The president and his officials had claimed that the assault was a spontaneous one by Muslim demonstrators offended by an anti-Muhammad video. They were reluctant to admit that it was a premeditated terrorist attack by Islamist terrorists at war with the United States, against whom energetic security measures were warranted but lacking.
For all the dissimilarities, this is reminiscent of the response of the Spanish government of Jose Maria Aznar to the Madrid terrorist bombings that killed 191 people just three days before Spain’s March 2004 general elections. Both governments feared the conclusions that would be drawn if they stated the unvarnished truth.
The Aznar government sought to fix responsibility for the Madrid attacks on ETA, the Basque terrorist organization, rather than on Islamists, who were widely and instantly suspected of being — and in fact turned out to have been — the perpetrators. The Aznar government had taken Spain into Iraq alongside the United States to depose Saddam Hussein. Although this policy was far from popular at home, the administration still had been expected to win re-election. That changed with the implication that the government had sought to obscure the fact that the Madrid bombing was a consequence of Spain’s Iraq involvement. Sensing bad faith, the Spanish public threw out the Aznar government in favor of the opposition, led by Jose Zapatero.

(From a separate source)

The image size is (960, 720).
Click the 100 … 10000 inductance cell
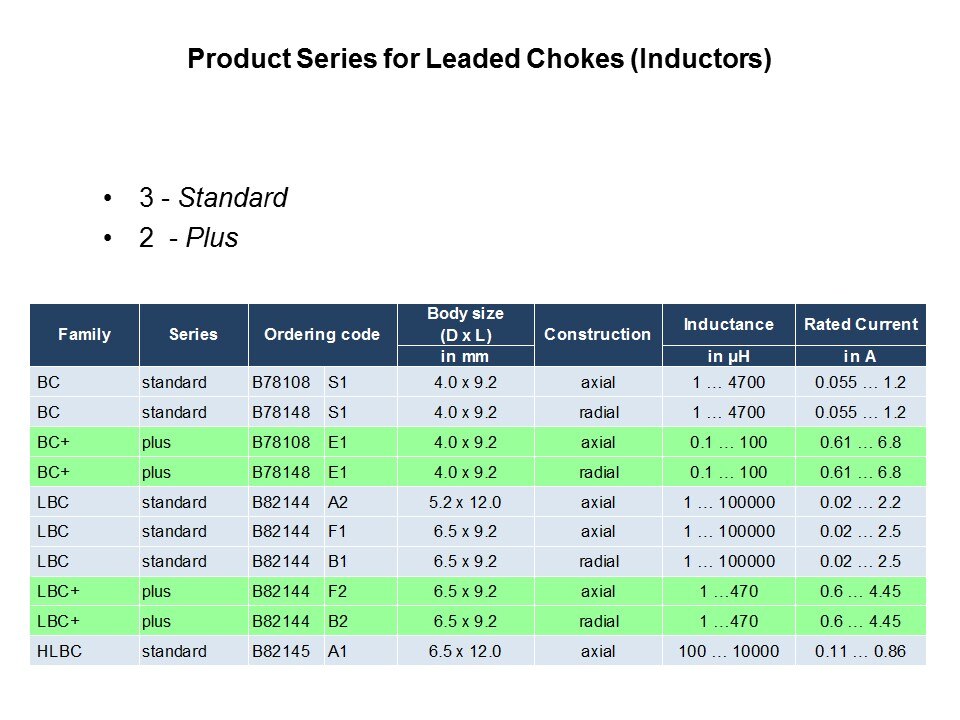click(728, 651)
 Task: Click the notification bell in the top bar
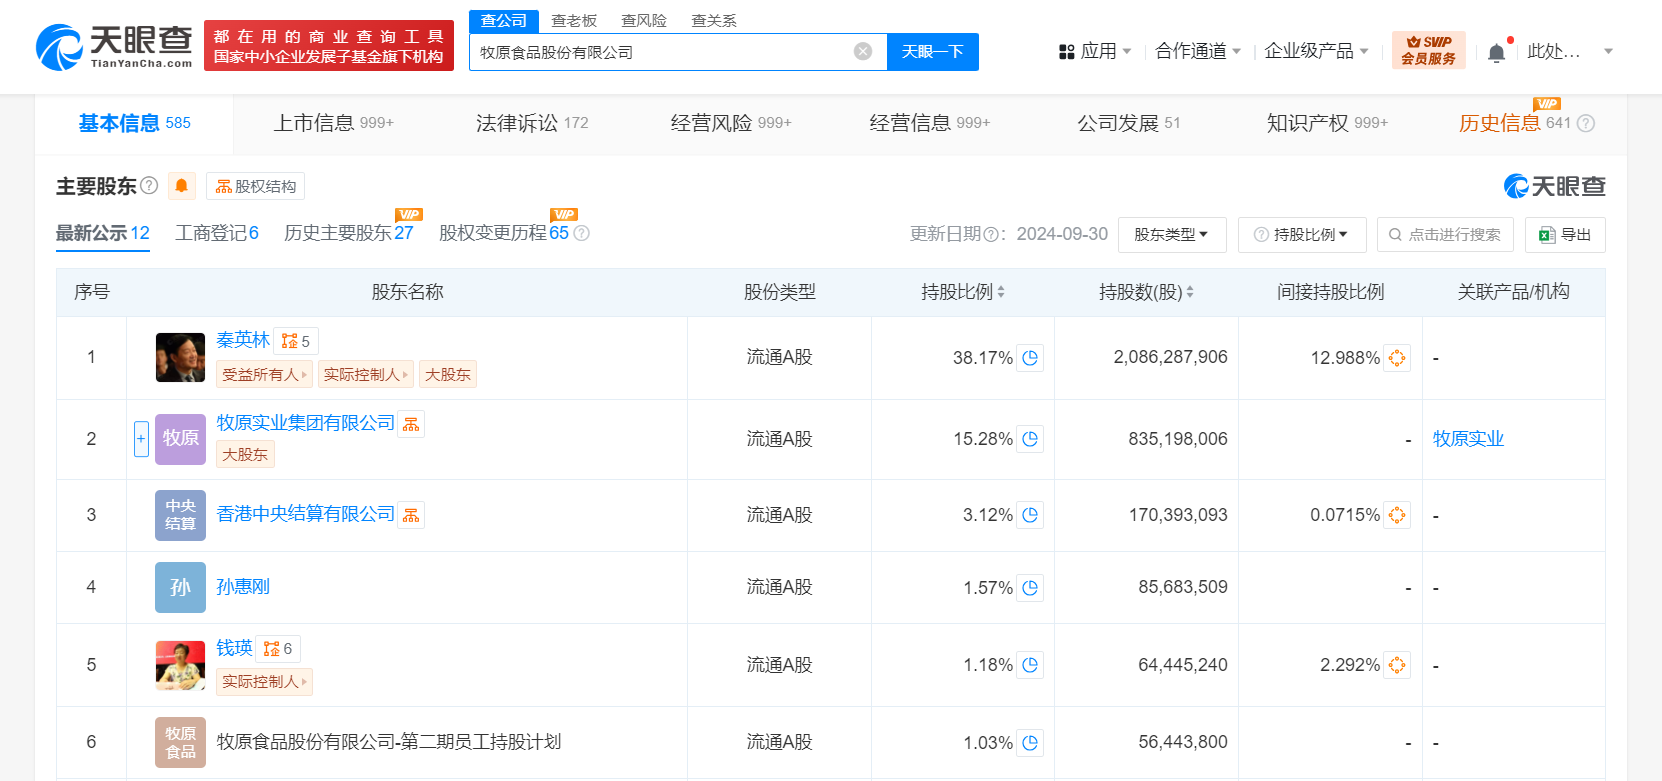(1496, 52)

Similarly, the Obama administration has acted on the basis that Islamists are a potentially beneficent force in world affairs and that wisdom dictates coming to terms with those among them who are not engaged in active hostilities against the United States. That’s why Mr. Obama backed the Muslim Brotherhood’s rise to power in Egypt and Tunisia.
Where the two examples diverge is over whether the policies these two administrations were seeking to insulate from criticism were defensible. In Mr. Aznar’s case, they were. In Mr. Obama’s, they are not.
Spain did not become a target of Muslim armed rage in 2003 when Mr. Aznar committed forces to the Iraq war, nor did it cease to be a target in 2004, when Mr. Zapatero withdrew them. An unsuccessful 2008 Islamist suicide attack in Barcelona demonstrated that.
Rather, Spain has been a target of Muslim grievance since 1492, when the forces of King Ferdinand and Queen Isabella defeated the Moors and restored Spain’s Andalusia to Christian rule. Still, the Spanish government panicked and failed to present the attack in its historical perspective. For this failure, it paid the price of electoral defeat.
Similarly, Muslim armed rage against the United States does not have a recent origin. As early as 1786, Thomas Jefferson and John Adams discovered that America needed do nothing to incite war from jihadists. The occasion was their meeting in London with Tripoli’s ambassador to Britain, Sidi Haji Abdul Rahman Adja, to inquire why American merchant ships were being attacked and their crews sold into slavery by Barbary pirates.
Jefferson recorded Adja’s reply: “It was founded on the Laws of their Prophet, that it was written in their Koran, that all nations who should not have acknowledged their authority were sinners, that it was their right and duty to make war upon them wherever they could be found, and to make slaves of all they could take as Prisoners, and that every Mussulman who should be slain in Battle was sure to go to Paradise.”
The Aznar policy to depose dictators clattering with weapons of mass destruction and coddling jihadists was defensible. The Obama policy to assist the most retrograde forces in the Muslim world to obtain power and influence is not. Benghazi is one of its results. This could not be avowed, however, so an obscure video was proffered as the rationale for the attack. Whether Mr. Obama may yet pay a price for this remains uncertain, but the threat remains, as does the policy that magnified it.
Daniel Mandel is a fellow in history at Melbourne University.